Use of in-bed primary catalyst in pressurized biomass fluidized bed gasification: Strategies for optimal use

Pressurized fluidized bed gasification is advantageous for efficient integration with downstream processes operating under pressurized conditions. This study presents a detailed analysis of product gas's composition and yields, using different natural minerals, including magnesite, dolomite, olivine, and silica sand at 8 bar in a pressurized biomass fluidized bed gasifier, investigating the mechanisms of selected natural minerals in catalytic tar-cracking and reforming. The used bed particles were further analyzed and examined using H2-TPR, TPO, and XPS analysis.
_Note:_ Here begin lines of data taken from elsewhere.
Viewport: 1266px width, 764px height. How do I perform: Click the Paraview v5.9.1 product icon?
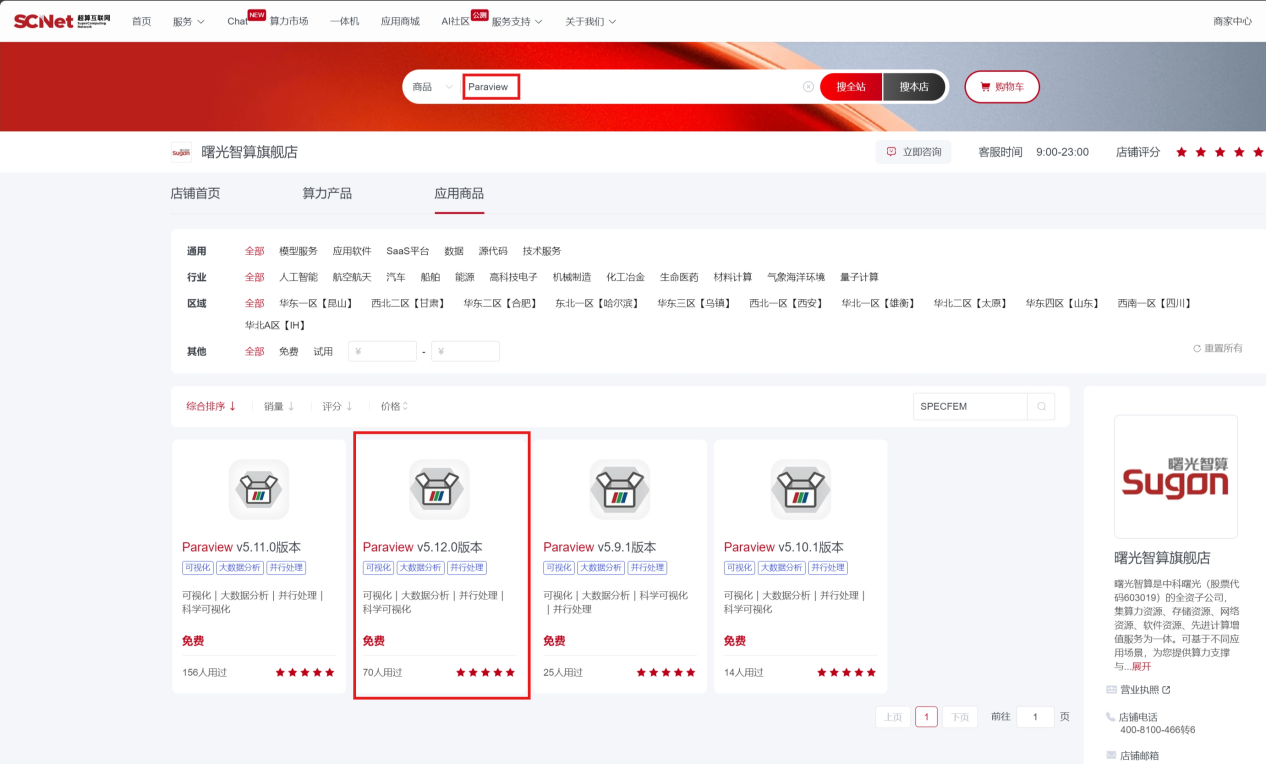(x=620, y=490)
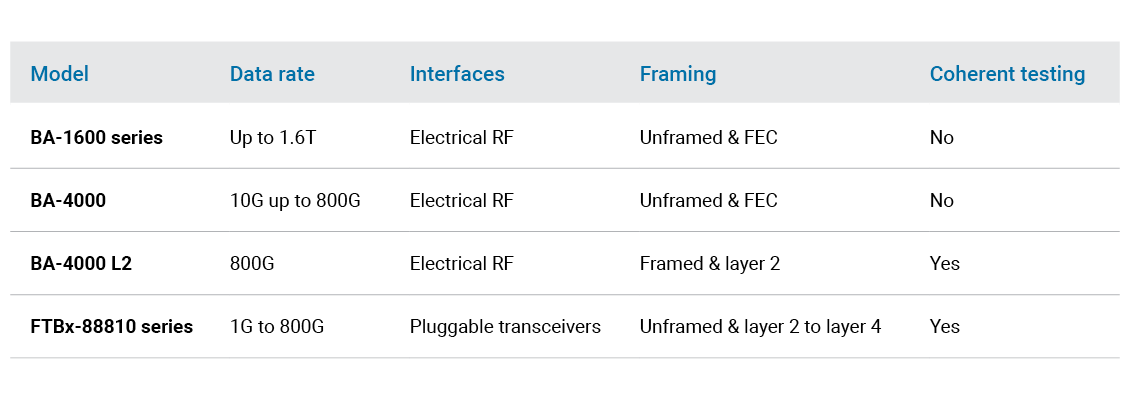Select the Interfaces column header

[x=457, y=74]
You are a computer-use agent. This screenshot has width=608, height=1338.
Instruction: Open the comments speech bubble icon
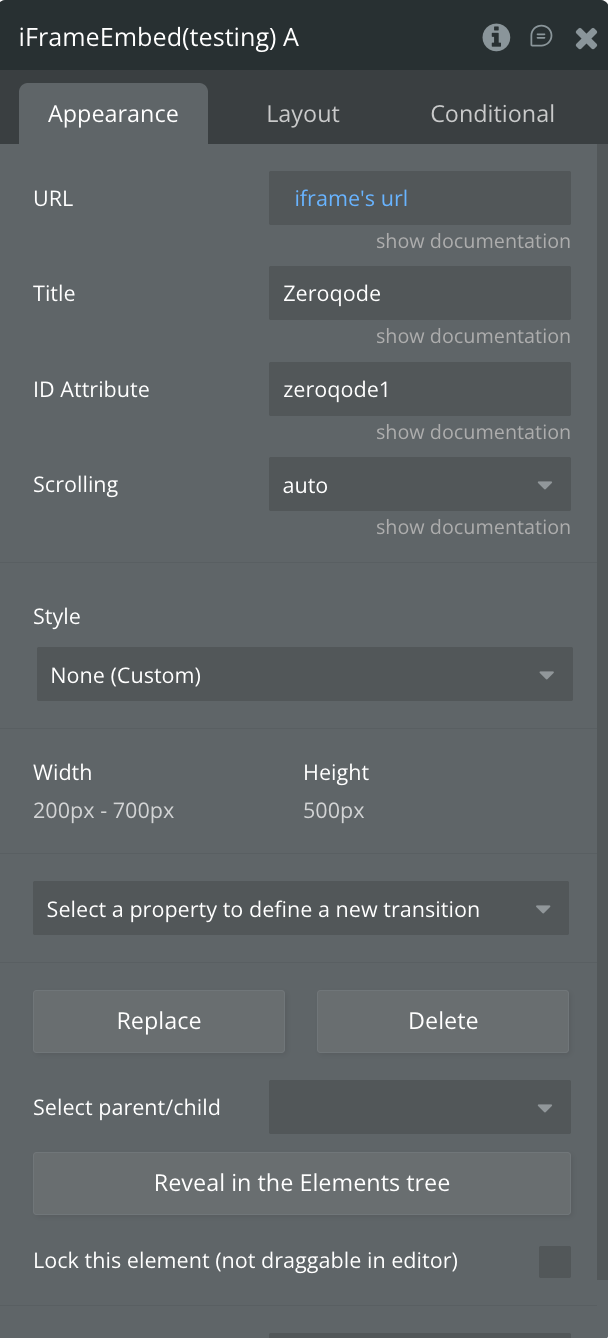point(541,37)
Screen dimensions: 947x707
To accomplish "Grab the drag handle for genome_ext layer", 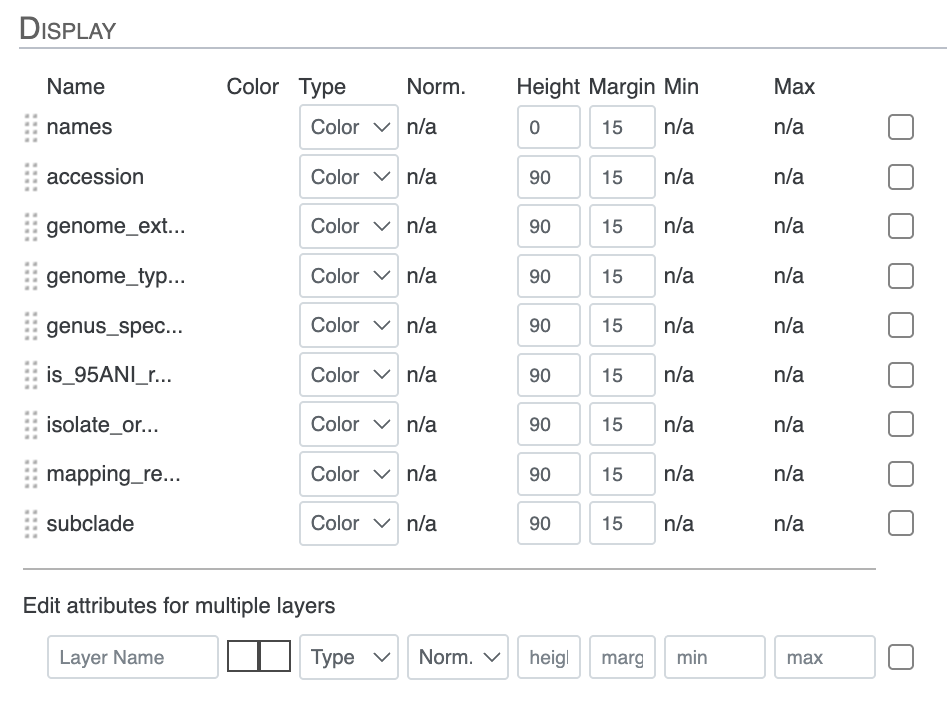I will tap(31, 227).

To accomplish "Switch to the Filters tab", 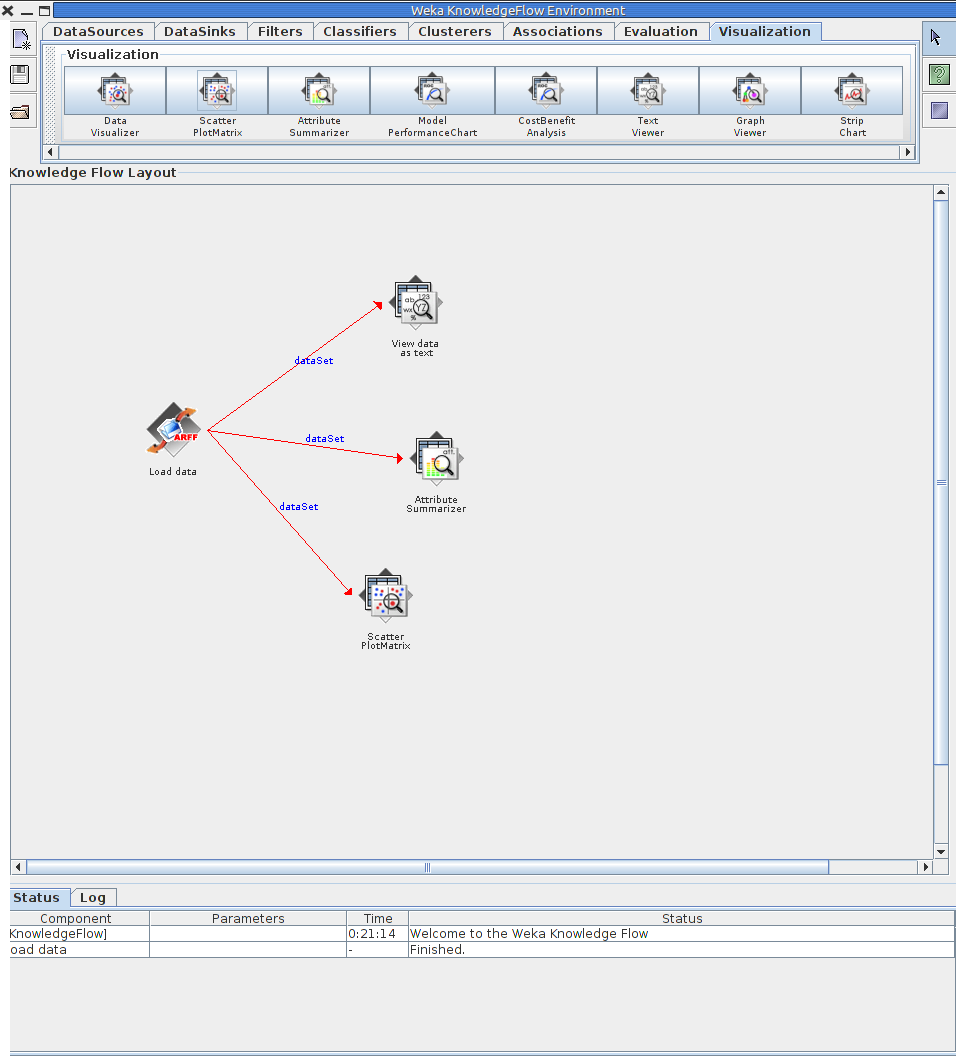I will point(280,31).
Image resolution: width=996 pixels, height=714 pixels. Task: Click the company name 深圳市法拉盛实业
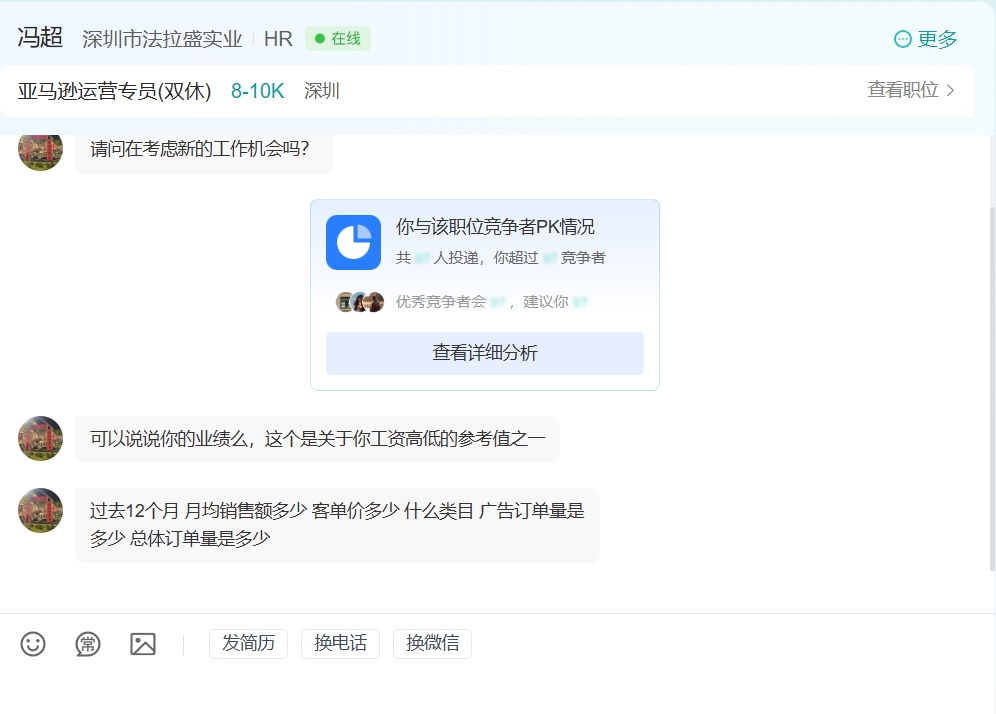pos(162,39)
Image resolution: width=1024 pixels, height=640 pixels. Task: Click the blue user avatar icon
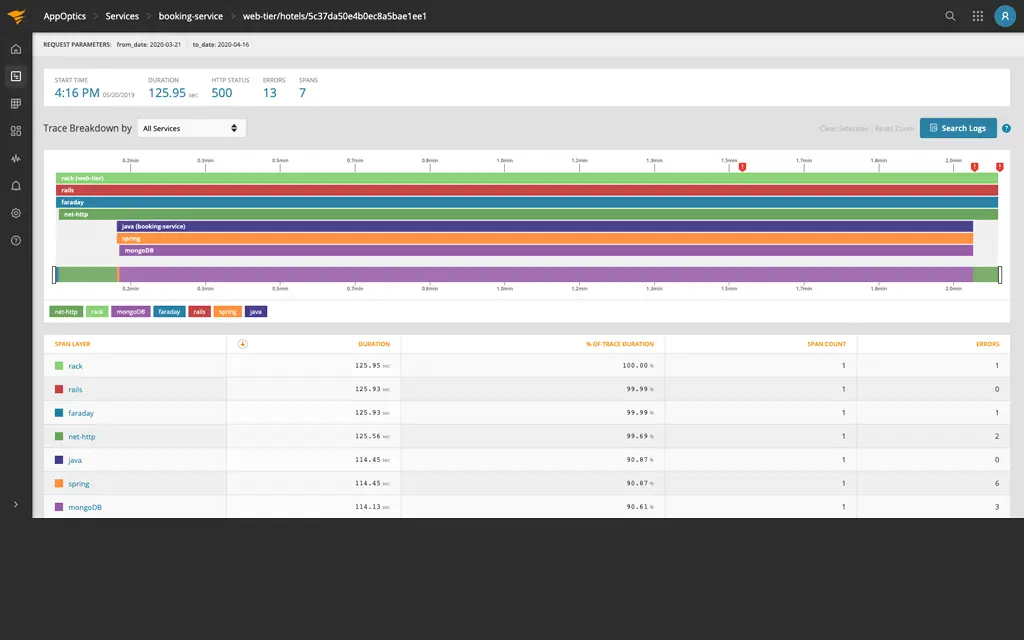[1004, 16]
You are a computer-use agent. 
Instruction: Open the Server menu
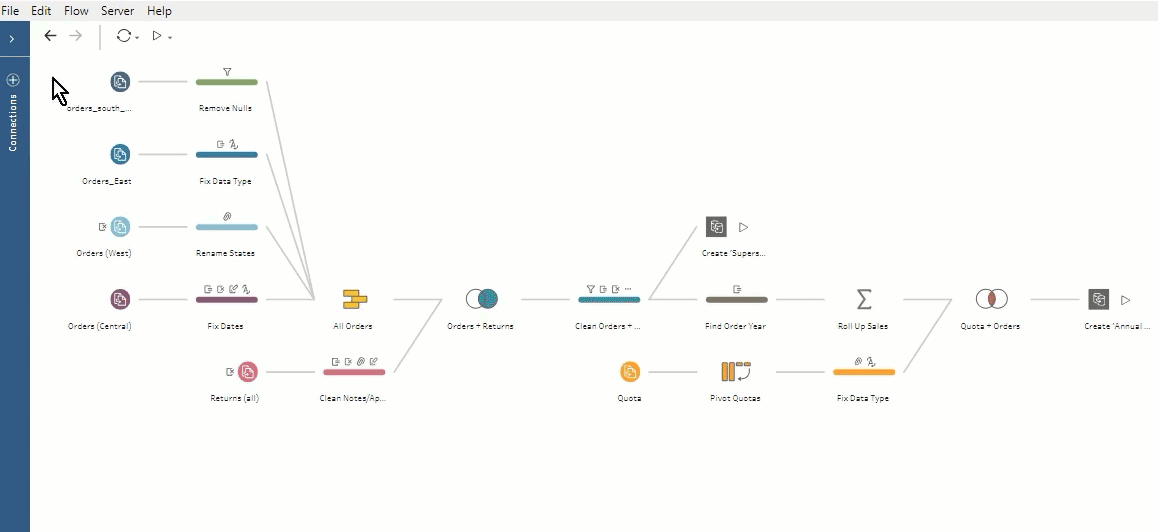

In comparison with used olivine, the used dolomite exhibited a higher amount of carbon deposited on the surface; however, the carbon starts reacting with H2 at around 550 degrees C, which could not be observed from the used olivine. The used dolomite contains more C -O on the surface while the used olivine has a relatively higher level of C = O. The non-active chemical status of main elements (Fe, Mg, Ca) on the surface of used olivine was also determined by the XPS analysis. The mechanisms for the evolution of light and heavy hydrocarbons were also elucidated. A linear correlation between the concentrations of benzene and naphthalene was observed in tests using dolomite and magnesite. Dolomite is effective in increasing H2 concentration, which could be attributed to dolomite's catalytic tar cracking capacity. The optimal use of dolomite may be achieved via selecting a proper steam-to-biomass-ratio (SBR) and optimizing the internal circulation and hydrodynamics of bed particles in the pressurized fluidized bed gasifier to continuously converting deposited carbon and regenerating dolomite particles.